Ceege September 15, 2013
I made this yesterday and it was simply divine. Thanks for a wonderful recipe. BTW, to make things easier, 6 tsps. equal 2 TBLS, so easier to measure it that way for the coconut mixture.
em-i-lis September 16, 2013
Thanks so much, Ceege. I'm thrilled you enjoyed the pie so much, and yes, good shorthand for the coconut mixture!!!
catalinalacruz August 28, 2013
Oil pie crust is awesome when it is made with coconut oil -- the only way I make pie crusts now. As this is a coconut cream pie, try using coconut oil for an extra coconut flavor.

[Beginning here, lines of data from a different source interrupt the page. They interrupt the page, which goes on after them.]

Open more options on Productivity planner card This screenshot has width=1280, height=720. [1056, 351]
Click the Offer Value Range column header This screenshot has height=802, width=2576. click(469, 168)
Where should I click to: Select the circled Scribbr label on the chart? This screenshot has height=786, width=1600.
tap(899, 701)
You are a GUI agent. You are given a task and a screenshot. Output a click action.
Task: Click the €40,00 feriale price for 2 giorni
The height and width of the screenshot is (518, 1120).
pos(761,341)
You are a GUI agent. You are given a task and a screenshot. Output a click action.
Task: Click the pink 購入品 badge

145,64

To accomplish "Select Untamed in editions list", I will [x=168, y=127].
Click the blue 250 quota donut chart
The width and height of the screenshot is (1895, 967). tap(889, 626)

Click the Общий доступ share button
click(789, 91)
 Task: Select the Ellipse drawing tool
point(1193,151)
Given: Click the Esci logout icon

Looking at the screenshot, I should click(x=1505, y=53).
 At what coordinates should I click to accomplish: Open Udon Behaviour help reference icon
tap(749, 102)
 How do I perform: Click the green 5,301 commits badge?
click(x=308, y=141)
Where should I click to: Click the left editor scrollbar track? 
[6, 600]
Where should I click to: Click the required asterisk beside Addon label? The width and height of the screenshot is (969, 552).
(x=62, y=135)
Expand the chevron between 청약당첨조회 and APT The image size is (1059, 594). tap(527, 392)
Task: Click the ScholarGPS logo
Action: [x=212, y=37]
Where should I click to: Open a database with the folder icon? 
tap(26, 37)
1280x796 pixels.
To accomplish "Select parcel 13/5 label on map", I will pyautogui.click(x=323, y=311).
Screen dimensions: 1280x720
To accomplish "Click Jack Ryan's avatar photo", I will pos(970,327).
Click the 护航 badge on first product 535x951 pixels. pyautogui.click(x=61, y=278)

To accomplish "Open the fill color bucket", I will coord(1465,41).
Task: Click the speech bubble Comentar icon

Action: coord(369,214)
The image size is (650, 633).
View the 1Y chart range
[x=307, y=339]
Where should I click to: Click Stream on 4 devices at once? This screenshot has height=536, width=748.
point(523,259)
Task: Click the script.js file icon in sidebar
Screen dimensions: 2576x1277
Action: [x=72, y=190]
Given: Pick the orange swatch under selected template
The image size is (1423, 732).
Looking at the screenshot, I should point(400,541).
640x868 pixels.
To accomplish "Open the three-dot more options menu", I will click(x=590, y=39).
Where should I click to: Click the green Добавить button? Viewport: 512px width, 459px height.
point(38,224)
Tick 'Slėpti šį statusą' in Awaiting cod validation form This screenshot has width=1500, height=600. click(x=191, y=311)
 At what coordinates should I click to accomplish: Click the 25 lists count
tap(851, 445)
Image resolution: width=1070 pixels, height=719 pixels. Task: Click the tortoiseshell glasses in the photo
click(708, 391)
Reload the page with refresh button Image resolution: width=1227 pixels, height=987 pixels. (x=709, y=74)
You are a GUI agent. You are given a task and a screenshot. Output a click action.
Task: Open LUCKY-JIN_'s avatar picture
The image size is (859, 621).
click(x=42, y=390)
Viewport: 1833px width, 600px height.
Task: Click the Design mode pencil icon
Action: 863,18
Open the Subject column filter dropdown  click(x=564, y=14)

em-i-lis September 16, 2013
Sounds like a great thing to try!
Muse August 25, 2013
Have been looking for a recipe for the perfect coconut creme pie....can't wait to make this! Yummy, yum, yum! Peace, Light and Love.
em-i-lis August 25, 2013
Thanks so much, Muse! I hope you love it like we do!! Let me know. Best, Emily
monacake August 23, 2013
when a co-worker asked for coconut cream pie for her birthday this week, i knew right where to go. i trusted that this would be the perfect recipe and it did not fail. better than the dozens that have come before it. everything about it is perfect - thank you!
em-i-lis August 23, 2013
Hi monacake, thank you so much for this lovely note! I'm thrilled the pie was such a birthday treat! And I appreciate you letting me know! All the best, Emily
J M. June 16, 2013
What am I doing wrong? I click on the Save button but when I look at my recipe box I see no recipes. I am signed in.
em-i-lis June 16, 2013
have you tried logging out or shutting your browser and then logging back in? i sometimes have delayed responses on F52 too but generally the saves and edits ultimately are there...
claude R. June 17, 2013
check your account on the top right
JanetFL June 15, 2013
Yum, Emily! Somehow I missed this recipe. I definitely am trying this - thank you!
em-i-lis June 15, 2013
Hi Janet, It's so lovely to hear from you and I'm glad you plan to try this!! Let me know what you think. :)
Sugartoast June 15, 2013
I'm going to make this soon, it looks amazing :). Thanks for another great recipe!
em-i-lis June 15, 2013
thank you so much, sugartoast! i hope you love it!! :)
em-i-lis June 14, 2013
Thanks so much for highlighting my pie, F52! I made one a few days back and we all gobbled it up!
Almyra P. June 14, 2013
Hi! Can anyone pls tell me about the metric measurement for the coconut milk. I live where coconut is very abundant and there's nobody selling coconut milk by the can. Thanks
em-i-lis June 14, 2013
In total, you'll need about 14 ounces, or roughly 400 grams.